The House approved the bill Monday night on a 72-23 vote that included changes made last week by the Senate bill's sponsor, Bo Watson, R-Hixson. There was no debate.
Watson has said he tried to address scientists' concerns with new language that directs science teachers to discuss evolution, climate change and other areas within the state's science education "framework."
The bill's thrust, said Watson, who majored in biology at the University of Tennessee at Chattanooga, is that "students should be encouraged to challenge current scientific thought and theory. Students should be encouraged to debate, to improve their critical thinking skills and to improve their communications skills."
The measure bars the Tennessee Board of Education and local education officials from prohibiting public school teachers from "helping students understand, analyze, critique and review in an objective manner the scientific strengths and scientific weaknesses of existing scientific theories."
It also removed the bill's original language that referred to the theories as "controversies."
Three prominent Tennessee scientists who are members of the National Academy of Sciences charged Monday in a letter published in the Tennessean newspaper that state lawmakers are "doing the unbelievable: attempting to roll the clock back to 1925 by attempting to insert religious beliefs in the teaching of science."
That is a reference to a 1925 Tennessee law that banned the teaching of evolution and led to the infamous "Monkey Trial" in Dayton, Tenn., in which teacher John Scopes was tried and convicted for violating the law. The state was widely ridiculed over the matter.
The scientists charged the bill is "misleading, unnecessary, likely to provoke unnecessary and divisive legal proceedings, and likely to have adverse economic consequences for the state."
"Although there are minor differences between the bills, it seems that the only barrier now to their passage and enactment is the veto of Gov. Bill Haslam," the letter continues. "Will he heed the informed opinion of the scientific community and of Tennessee's science teachers? Or are we in for a repeat of the Scopes trial?"

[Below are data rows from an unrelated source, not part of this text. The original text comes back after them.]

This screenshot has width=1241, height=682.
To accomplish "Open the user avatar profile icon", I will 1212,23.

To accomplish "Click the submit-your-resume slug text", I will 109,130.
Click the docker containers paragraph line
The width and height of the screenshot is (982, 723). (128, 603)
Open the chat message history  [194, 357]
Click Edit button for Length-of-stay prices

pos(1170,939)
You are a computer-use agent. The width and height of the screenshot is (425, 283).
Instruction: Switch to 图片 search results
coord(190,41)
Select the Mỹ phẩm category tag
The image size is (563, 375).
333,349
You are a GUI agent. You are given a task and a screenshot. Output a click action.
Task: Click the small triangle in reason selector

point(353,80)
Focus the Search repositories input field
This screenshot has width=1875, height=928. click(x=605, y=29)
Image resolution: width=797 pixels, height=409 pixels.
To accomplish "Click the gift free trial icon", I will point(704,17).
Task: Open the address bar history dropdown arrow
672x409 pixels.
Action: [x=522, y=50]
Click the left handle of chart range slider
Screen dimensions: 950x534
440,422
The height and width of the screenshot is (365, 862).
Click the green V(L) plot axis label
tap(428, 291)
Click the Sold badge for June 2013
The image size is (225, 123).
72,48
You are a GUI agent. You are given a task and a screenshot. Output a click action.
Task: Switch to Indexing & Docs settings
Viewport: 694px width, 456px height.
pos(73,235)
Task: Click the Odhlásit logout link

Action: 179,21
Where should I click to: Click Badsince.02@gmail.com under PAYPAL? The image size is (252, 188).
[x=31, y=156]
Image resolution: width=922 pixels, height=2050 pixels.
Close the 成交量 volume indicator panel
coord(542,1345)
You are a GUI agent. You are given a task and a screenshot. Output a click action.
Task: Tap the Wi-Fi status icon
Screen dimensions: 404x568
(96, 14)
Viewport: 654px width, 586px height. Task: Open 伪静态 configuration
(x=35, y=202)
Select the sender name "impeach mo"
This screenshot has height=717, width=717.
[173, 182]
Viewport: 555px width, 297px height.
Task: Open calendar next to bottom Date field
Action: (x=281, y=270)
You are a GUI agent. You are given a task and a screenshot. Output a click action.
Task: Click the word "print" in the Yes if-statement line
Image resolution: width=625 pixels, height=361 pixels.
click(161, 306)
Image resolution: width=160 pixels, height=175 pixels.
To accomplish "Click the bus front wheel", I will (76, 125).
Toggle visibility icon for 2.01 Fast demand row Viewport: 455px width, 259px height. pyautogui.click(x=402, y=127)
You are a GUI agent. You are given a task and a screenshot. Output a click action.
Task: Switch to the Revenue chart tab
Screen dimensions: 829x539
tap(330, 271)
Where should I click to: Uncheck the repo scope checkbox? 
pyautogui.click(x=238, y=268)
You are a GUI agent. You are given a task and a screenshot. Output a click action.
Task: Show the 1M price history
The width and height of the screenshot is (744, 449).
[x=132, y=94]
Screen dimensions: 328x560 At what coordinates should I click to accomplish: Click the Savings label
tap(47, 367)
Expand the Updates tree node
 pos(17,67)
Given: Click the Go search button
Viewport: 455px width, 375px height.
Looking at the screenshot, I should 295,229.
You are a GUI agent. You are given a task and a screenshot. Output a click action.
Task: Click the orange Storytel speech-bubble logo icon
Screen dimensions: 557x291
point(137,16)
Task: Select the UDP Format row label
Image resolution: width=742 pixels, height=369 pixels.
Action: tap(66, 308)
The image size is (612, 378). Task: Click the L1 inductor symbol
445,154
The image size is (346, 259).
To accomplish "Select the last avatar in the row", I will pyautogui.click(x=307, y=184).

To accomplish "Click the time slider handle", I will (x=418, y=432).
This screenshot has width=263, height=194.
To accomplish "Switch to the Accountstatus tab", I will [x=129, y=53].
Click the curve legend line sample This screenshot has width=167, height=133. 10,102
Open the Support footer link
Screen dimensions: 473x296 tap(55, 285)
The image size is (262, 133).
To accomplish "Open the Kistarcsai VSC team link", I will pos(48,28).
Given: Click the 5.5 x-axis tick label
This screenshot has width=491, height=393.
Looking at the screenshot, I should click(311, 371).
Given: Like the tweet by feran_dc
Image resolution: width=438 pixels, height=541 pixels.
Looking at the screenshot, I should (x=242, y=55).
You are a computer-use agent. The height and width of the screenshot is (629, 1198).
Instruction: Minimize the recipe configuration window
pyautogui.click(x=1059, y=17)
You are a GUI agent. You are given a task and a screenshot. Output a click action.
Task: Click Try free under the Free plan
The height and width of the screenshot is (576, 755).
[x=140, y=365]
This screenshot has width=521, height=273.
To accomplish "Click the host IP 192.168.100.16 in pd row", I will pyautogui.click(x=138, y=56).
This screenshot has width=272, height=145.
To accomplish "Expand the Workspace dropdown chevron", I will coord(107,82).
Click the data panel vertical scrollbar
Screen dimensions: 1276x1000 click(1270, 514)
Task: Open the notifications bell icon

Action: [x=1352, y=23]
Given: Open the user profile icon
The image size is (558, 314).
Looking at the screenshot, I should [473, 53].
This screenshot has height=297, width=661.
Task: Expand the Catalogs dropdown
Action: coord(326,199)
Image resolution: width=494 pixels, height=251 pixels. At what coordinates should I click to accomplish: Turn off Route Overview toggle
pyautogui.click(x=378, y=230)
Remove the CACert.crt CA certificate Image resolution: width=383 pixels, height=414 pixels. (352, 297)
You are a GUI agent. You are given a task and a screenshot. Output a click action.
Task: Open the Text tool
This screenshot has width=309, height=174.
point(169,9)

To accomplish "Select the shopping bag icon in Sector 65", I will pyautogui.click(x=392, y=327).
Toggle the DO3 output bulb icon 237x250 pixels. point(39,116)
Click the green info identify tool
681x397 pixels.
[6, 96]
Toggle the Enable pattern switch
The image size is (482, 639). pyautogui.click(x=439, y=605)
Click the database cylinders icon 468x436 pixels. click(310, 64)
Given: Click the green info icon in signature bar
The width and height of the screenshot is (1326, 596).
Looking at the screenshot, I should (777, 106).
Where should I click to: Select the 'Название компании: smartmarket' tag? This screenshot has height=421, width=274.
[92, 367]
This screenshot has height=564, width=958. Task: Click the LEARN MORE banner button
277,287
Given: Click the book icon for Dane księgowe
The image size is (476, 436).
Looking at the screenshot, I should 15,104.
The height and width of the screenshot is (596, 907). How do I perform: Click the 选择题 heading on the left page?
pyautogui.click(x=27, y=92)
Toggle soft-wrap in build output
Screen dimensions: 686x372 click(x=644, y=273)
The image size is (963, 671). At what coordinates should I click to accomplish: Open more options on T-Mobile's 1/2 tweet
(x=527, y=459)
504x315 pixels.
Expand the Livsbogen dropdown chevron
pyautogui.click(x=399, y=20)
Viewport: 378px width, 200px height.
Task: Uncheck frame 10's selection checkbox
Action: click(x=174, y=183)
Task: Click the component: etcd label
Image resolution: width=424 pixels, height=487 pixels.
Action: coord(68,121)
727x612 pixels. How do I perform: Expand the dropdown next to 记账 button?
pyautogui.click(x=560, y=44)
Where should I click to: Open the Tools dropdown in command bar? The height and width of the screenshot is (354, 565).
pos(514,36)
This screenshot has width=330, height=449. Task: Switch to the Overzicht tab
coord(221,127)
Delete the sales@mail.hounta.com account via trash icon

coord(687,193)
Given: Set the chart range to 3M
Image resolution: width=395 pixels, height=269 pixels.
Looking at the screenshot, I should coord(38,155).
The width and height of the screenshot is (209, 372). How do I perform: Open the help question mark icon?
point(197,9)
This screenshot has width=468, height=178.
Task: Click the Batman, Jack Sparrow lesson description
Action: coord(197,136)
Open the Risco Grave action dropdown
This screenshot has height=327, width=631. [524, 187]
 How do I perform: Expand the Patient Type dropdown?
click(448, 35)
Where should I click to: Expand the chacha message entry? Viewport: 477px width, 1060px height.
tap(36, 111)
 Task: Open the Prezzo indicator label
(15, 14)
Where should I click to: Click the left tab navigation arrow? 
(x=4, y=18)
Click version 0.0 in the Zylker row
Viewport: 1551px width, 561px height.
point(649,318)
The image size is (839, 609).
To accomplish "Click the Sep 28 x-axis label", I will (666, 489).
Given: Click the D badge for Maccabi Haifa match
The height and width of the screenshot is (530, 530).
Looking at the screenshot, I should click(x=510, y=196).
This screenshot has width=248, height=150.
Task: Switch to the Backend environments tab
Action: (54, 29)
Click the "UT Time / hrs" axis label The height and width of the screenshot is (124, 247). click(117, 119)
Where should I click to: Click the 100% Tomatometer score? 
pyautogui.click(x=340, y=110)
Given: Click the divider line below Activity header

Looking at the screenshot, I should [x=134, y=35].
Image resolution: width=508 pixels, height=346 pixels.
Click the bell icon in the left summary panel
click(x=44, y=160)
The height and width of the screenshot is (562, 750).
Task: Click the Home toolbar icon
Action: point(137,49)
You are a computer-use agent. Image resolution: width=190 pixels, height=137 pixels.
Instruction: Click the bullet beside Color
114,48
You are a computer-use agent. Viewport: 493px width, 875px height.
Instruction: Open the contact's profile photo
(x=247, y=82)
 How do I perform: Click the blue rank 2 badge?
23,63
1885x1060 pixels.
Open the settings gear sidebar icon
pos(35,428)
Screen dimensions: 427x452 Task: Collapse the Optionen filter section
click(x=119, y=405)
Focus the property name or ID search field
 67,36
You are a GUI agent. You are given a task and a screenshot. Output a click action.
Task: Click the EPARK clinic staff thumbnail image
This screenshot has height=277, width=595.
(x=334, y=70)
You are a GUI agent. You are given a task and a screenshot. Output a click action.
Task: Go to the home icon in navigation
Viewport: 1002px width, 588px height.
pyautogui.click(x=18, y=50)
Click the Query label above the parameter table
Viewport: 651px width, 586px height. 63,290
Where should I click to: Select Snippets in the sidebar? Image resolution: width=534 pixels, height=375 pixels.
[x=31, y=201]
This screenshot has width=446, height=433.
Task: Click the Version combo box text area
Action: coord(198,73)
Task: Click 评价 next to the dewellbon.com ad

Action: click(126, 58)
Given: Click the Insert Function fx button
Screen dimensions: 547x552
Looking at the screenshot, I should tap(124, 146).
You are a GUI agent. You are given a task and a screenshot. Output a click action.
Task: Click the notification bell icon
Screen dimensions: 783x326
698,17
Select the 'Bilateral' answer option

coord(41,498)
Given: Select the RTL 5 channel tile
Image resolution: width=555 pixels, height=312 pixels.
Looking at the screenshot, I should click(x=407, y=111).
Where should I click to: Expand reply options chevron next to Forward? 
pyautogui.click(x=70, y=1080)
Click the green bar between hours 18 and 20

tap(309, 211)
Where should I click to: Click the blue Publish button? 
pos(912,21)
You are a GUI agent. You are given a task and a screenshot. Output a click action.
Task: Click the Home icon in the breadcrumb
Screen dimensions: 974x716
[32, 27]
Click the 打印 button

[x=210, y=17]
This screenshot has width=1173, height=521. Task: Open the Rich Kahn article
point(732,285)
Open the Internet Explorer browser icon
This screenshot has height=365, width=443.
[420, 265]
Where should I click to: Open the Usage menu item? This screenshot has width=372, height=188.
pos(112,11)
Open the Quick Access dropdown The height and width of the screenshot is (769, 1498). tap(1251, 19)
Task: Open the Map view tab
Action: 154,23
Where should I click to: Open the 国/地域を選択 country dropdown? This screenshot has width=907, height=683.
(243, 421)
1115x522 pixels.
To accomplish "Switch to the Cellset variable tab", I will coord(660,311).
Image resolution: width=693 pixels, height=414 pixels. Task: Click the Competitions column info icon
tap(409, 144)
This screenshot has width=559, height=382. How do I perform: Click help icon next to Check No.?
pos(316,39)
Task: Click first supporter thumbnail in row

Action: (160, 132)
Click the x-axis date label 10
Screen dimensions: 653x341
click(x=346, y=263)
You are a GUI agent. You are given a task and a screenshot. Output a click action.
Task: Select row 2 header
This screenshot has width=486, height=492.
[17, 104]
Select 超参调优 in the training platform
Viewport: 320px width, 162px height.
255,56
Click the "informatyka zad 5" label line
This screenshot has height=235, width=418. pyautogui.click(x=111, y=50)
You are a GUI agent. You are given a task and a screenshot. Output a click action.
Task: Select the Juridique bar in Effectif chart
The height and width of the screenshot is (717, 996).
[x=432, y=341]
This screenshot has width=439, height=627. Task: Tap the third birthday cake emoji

The letter was signed by Dr. Roger D. Cone, chairman of Vanderbilt's department of molecular physiology and biophysics; Dr. Robert G. Webster, at St. Jude Children's Research Hospital in Memphis; and Dr. Jon Kaas, a Vanderbilt professor of psychology, an associate professor of cell and developmental biology and professor of radiology and radiological science.
Family Action Council of Tennessee President David Fowler, the former Republican senator from Signal Mountain who brought Watson the original bill last year, said he approves of his changes.
"Actually, I think the bill passed by the Senate makes it even more clear that the misrepresentations about the bill are indeed misrepresentations," Fowler said. "That creationism, intelligent design cannot be taught because the material in the bill only includes material allowed by the Department of Education. The other side wants to ignore the facts."
Speaking to reporters last week, Haslam said he talked with Watson, whose point, the governor said, "was should people have the right to talk about why they believe that's true versus other ideas. And he thinks that freedom of discussion about ideas is a good thing."
Asked whether he agreed with that, Haslam said, "I think Thomas Jefferson had a statement one time ... something to the effect that here we're not afraid to follow the truth wherever it may lead. And I think that's a pretty good principle for us throughout government and throughout education."
He also said the only questions he has gotten about the bill is from reporters.
According to the Library of Congress, Jefferson's full quote, taken from a letter discussing the University of Virginia, which he founded, says "this institution will be based on the illimitable freedom of the human mind."
"For here we are not afraid to follow truth wherever it may lead, nor to tolerate any error so long as reason is left free to combat it."